With more than 30 clients including Microsoft, Cummins, Vestas and a balance sheet showing profitable operations over the past few years, Makersite has begun to grab the attention of investors, this week raising $18 million in a Series A round with participation from Planet A Ventures. D’Souza says the slide – the first at Makersite along with “some convertible banknotes”; The company has been booted up so far – it will be put to work with integrators and resellers and expand the size of the Makersite team.

There are many companies that specialize in solving cost, compliance, risk and sustainability challenges. The problem is that all of them sit in silos and the data they use is for people who work in those fields,” D’Souza said. “That’s what makes our solution different. We are unique in the space because we are the first to solve the challenge of providing multi-criteria decision analysis to non-experts. “

Using artificial intelligence, Makersite maps company product data against a material and supply chain database, generating automated reports. The idea is to help companies achieve their sustainability goals while reducing costs and keeping compliance ahead.
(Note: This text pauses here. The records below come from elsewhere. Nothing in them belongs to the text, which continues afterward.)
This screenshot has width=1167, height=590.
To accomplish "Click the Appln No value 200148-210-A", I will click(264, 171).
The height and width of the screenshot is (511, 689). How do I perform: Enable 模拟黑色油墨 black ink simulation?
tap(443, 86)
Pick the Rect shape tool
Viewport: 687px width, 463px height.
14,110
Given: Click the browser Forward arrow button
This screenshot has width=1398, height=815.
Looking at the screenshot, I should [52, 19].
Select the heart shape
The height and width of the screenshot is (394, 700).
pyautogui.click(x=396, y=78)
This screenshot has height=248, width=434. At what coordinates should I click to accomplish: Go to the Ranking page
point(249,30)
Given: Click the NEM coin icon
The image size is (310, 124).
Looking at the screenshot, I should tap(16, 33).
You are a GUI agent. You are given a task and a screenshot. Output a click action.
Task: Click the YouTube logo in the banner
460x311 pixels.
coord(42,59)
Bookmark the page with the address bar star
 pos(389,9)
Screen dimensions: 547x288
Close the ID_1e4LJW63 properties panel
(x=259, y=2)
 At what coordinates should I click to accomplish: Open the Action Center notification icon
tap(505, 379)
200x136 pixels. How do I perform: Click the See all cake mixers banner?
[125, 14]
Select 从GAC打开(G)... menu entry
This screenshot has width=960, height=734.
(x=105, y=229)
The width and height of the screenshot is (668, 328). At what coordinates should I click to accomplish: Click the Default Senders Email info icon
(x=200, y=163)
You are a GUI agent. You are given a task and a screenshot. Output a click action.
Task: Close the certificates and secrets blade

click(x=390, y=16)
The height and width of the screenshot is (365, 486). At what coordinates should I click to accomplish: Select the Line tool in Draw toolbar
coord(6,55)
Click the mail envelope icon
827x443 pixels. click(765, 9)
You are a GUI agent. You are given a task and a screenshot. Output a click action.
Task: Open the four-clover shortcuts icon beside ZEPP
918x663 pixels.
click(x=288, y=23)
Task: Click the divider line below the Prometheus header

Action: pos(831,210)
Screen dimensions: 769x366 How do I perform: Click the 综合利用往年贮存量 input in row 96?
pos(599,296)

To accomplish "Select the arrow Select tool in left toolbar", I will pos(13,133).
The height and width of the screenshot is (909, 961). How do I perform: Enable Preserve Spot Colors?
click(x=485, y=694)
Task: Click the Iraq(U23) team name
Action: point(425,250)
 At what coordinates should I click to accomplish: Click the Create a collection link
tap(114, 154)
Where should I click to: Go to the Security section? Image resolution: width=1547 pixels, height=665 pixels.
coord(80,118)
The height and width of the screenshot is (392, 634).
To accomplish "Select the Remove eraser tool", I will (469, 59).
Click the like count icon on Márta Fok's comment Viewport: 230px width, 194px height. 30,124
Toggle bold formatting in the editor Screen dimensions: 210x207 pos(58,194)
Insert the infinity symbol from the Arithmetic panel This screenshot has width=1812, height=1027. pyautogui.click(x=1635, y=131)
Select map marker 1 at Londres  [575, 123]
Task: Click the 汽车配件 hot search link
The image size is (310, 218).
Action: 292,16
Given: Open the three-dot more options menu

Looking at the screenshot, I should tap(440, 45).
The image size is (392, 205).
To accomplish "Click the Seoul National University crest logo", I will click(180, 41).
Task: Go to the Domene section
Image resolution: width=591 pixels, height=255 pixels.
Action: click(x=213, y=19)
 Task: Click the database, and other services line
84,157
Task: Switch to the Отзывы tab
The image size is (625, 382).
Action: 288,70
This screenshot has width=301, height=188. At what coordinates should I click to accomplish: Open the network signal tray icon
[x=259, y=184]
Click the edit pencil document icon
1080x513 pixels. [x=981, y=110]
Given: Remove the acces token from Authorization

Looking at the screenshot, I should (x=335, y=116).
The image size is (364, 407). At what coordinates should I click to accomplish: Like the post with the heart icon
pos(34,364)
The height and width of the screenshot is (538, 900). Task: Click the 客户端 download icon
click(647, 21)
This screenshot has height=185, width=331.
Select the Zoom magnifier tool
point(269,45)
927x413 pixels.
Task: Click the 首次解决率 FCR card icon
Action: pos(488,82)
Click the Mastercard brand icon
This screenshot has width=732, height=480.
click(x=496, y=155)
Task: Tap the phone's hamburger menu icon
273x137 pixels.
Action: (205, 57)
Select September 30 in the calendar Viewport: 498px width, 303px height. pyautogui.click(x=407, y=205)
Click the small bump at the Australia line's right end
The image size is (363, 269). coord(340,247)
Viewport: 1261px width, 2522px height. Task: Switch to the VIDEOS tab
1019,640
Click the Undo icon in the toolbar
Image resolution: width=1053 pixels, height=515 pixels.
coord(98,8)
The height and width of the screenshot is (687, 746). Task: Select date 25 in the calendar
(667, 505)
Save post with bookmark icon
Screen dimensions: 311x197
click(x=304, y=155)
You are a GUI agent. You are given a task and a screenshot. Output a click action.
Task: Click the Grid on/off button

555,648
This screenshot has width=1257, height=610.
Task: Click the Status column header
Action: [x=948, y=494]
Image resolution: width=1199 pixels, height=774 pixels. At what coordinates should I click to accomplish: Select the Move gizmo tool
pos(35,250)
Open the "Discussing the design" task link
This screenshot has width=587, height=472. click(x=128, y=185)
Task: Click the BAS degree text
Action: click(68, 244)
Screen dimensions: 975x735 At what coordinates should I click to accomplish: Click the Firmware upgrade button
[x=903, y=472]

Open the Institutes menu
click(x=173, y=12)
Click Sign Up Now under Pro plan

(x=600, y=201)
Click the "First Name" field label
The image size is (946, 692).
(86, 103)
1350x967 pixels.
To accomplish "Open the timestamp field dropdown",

The above database — which D’Souza says is among the largest of its kind — allows Makersite to identify contextual relationships to automatically model its products and supply chains. The models cover not only what the product is made of, but how each component or component is made – all the way from mining resources to the factory floor.

“[Makersite] It enables the customer to drop the bill of materials, for example, for a wind turbine, tell the AI ​​that it is a wind turbine, answer some questions (eg, about power output), and the system will automatically build a `cradle-to` model, D’Souza explained, “Grif” for this turbine translated to the place of its manufacture and the place of its installation. “This allows you to optimize the designs of specific elements from the turbines – such as the tower and the sweeper – to locally available resources and infrastructure, such as recycling facilities, and to understand the trade-offs across the life cycle and criteria, such as cost, risks, and regulations.”

With Makersite growing from around 40 employees to more than 100 employees over the next 12 months, D’Souza says the focus will be on building the company’s sales and marketing teams to grow the business especially in the United States and Europe. On the integration side, Makersite capital invested in connectors for software like Autodesk to provide cost and environmental insights within computer-aided design platforms.

“There is a paradigm shift towards sustainable products that are driven by regulation, competition, customer demand and investments,” D’Souza said. “So Makersite allows procurement and product design professionals to make everyday decisions without the need for compliance, sustainability, cost or risk experts.”